Now the prison is on the block, and Brighton town officials are worried that in this down economy there will be no legitimate buyers. The Town Board recently passed a resolution asking the state to postpone the October auction for two years.

"They've got 48 empty boarded-up buildings," Town Supervisor John Quenell said. "Thank goodness the security personnel are there. Without it, it would be quite a nightmare."

The Town Redevelopment Citizens' Committee has found that most potential users don't want anything that large, Quenell said. The concern is selling cheap to an underfunded bidder who won't be able to maintain it and eventually will abandon it. The supervisor said there have been a few nibbles.

The steel buildings are utilitarian, and the next owner may be stuck with a demolition job, he said.

OGS is reviewing two appraisals it will use in helping establish a starting point for the auction, Groll said. The office has not yet decided whether the auction will be live or by sealed bid, or when and where it will be held. The agency has sold land near prisons before, but never a complete campus like this, she said.
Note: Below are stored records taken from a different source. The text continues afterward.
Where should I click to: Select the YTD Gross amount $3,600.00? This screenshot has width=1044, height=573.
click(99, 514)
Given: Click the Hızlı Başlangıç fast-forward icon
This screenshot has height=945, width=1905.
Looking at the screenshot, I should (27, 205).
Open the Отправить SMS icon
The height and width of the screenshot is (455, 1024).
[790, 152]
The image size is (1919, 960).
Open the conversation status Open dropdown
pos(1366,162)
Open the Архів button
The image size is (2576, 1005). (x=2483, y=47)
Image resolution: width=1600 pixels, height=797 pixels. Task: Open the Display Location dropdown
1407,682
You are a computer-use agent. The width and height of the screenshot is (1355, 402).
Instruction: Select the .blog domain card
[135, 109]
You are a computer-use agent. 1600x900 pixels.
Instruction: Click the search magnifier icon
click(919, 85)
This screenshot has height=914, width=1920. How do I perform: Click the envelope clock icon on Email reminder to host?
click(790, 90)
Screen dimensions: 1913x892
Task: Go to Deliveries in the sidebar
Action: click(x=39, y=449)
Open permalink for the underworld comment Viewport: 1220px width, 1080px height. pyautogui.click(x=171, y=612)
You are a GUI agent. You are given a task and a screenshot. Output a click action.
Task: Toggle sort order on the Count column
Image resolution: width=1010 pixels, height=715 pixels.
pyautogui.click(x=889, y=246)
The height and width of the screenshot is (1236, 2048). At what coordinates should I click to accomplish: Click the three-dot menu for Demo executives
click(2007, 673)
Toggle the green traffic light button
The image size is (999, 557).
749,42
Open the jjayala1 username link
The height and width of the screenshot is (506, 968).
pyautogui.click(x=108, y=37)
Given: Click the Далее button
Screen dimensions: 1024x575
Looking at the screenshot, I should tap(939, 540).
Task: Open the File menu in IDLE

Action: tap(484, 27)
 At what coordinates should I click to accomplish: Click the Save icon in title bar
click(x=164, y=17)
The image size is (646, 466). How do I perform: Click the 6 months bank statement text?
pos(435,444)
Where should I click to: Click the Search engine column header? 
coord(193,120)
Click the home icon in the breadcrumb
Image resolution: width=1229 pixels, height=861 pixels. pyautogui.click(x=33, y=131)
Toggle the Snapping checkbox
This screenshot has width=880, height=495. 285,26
"The auction itself will show what the market will bear for the property," Groll said. "We will be offering the parcel as a whole. Any subdivision of the property following the auction would need to be approved by local governments and zoning boards."

New York operates 68 prisons that held 57,093 inmates in mid-August, down from the historic high of 71,538 in 1999.

With legislative approval, last year the Department of Correctional Services also closed Camp Pharsalia in Chenango County, Camp McGregor in Saratoga County and several annexes on the grounds of higher-security prisons. Gabriels, 123 miles north of Albany, was down to about 60 inmates for its 336 beds. Nearly all the 104 staff took transfers.

The Department of Environmental Conservation took over Pharsalia. Corrections still owns the McGregor camp.

Revisions to the strict Rockefeller-era drug laws have shortened sentences and helped reduce the inmate population, especially in minimum-security facilities. Meanwhile, New York's crime rate dropped 62 percent from 1990 through 2008, according to the Department of Criminal Justice Services. Total index crimes — murder, rape, robbery, assault, burglary, larceny, vehicle theft — fell from 1,144,874 to 448,554.

This year, lawmakers agreed to close the Lyon Mountain minimum security prison in northern Clinton County and the minimum security part of the Butler Correctional Facility in Wayne County in western New York by Jan. 31, corrections spokeswoman Linda Foglia said. Two other northern facilities — at Ogdensburg and Mineville —were targeted for closing by the Paterson administration but kept open by legislators.

Correctional officer staffing declined from 20,299 in 2000 to about 18,580 in mid-August, Foglia said.

"There is certain irony here, in that Senator Ron Stafford got a bunch of prisons plugged into the north country, thanks to the Rockefeller drug laws, as manna from heaven for our depressed rural economies," Quenell said. "Fact is, they did squat. Here in Brighton, we had about six locals employed at Gabriels."

"Now the state has decided to leave certain unpleasant residuals from this misguided judicial experiment behind for the not-so-enriched locals to dispose of," he said.